Geophysical Research Letters

Thermospheric observations of equatorial wavenumber 4 density perturbations from WINDII data



[1] Previous studies have established that the diurnal eastward-propagating non-migrating tide of wavenumber 3 (DE3) is produced by latent heat release in deep tropospheric convection and therefore is longitude dependent. Longitudinal variations of F-region ionospheric electron density show a zonal wavenumber 4 pattern, expected for satellite observations of DE3 for a fixed local time with respect to a rotating Earth. Satellite observations of winds show wavenumber 4 reaching 180 km, indicating neutral coupling of the troposphere with the thermosphere. In the present work, WINDII measurements of O(1S) green line emission at 250 km excited by photoelectron impact on atomic oxygen are interpreted as neutral density observations; showing wavenumber 4 to be a common density perturbation, with a fractional amplitude variation of about 10%. This result confirms direct neutral coupling of troposphere and thermosphere but also opens the way to other studies of neutral density variations at 250 km.

1. Introduction and Background

[2] A topic of great current interest in atmospheric dynamics is the developing recognition of the influence of the diurnal eastward-propagating non-migrating tide of wavenumber 3 (DE3) on the thermosphere.

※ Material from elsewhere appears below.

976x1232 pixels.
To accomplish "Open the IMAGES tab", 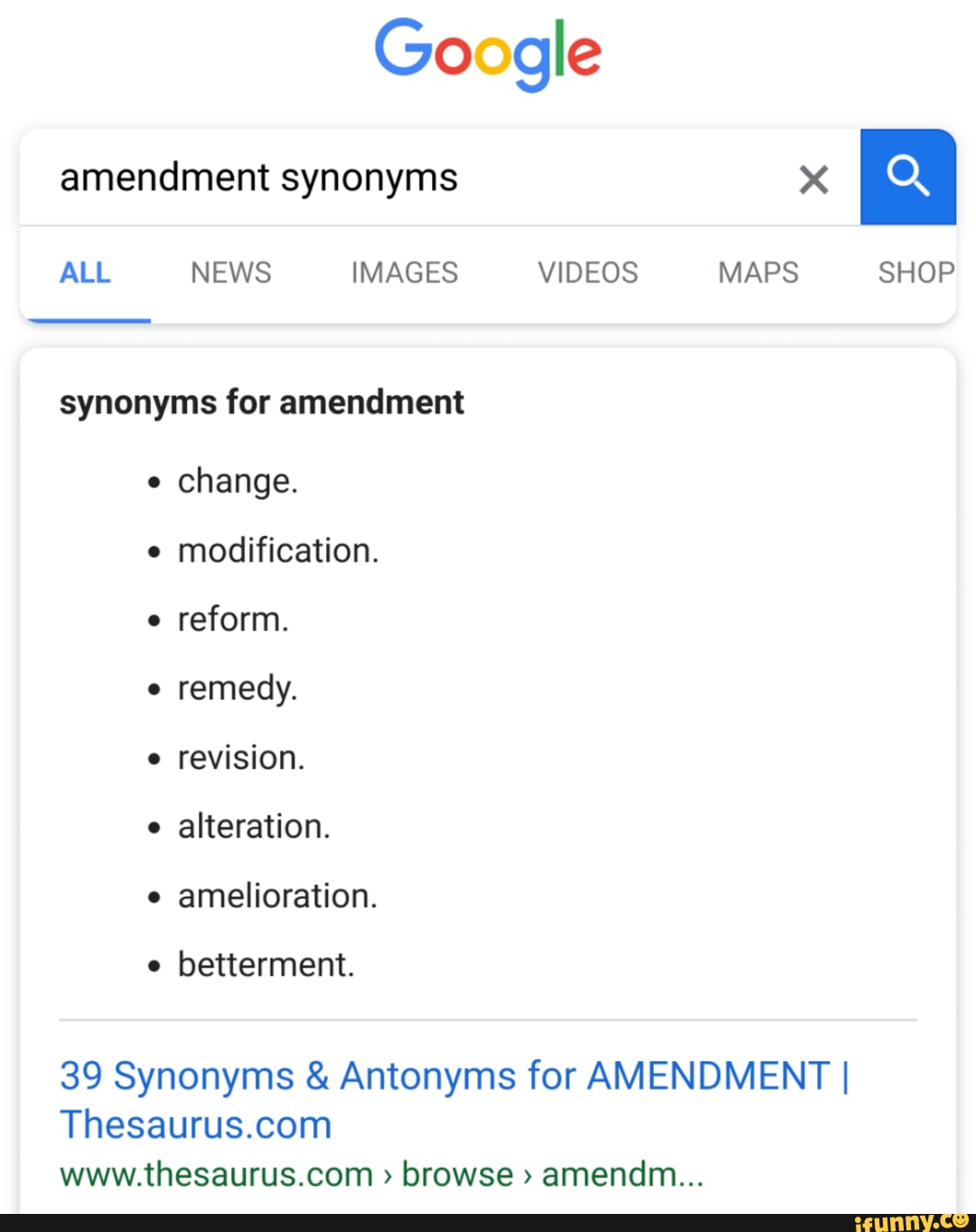I will (x=404, y=272).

Since DE3 is produced in the troposphere by latent heat release in deep tropospheric convection [Hagan and Forbes, 2002] thermospheric observations can potentially provide undeniable evidence of coupling between the troposphere and thermosphere. Identification of the thermospheric imprint began with analysis of the night airglow O+ 135.6 nm emission from IMAGE/FUV by Sagawa et al. [2005]. This emission is produced by the radiative recombination of O+ with electrons, and so is closely proportional to the square of the electron density. They identified an equatorial perturbation of wavenumber 4, which is how DE3 is seen from a spacecraft at fixed local time with respect to a rotating Earth. These observations were extended by Immel et al. [2006] and England et al. [2006] in proposing that the DE3 interaction with the E-region atmosphere produced a modulation of the dayside equatorial fountain, an ionospheric effect. Forbes et al. [2009] used density perturbations from the CHAMP and GRACE satellites (which occur over a range of altitudes) to infer exospheric temperature variations of diurnal and semidiurnal tides that were concluded to be excited in the troposphere, strongly influenced by the global land-sea distribution. This was evidence that the neutral thermosphere was being influenced directly. Talaat and Lieberman [2010] used the full suite of WINDII data to show that a prominent zonal wavenumber 4 appeared in daytime zonal winds, extending up to 180 km, a further strong indication of direct coupling between the troposphere and thermosphere.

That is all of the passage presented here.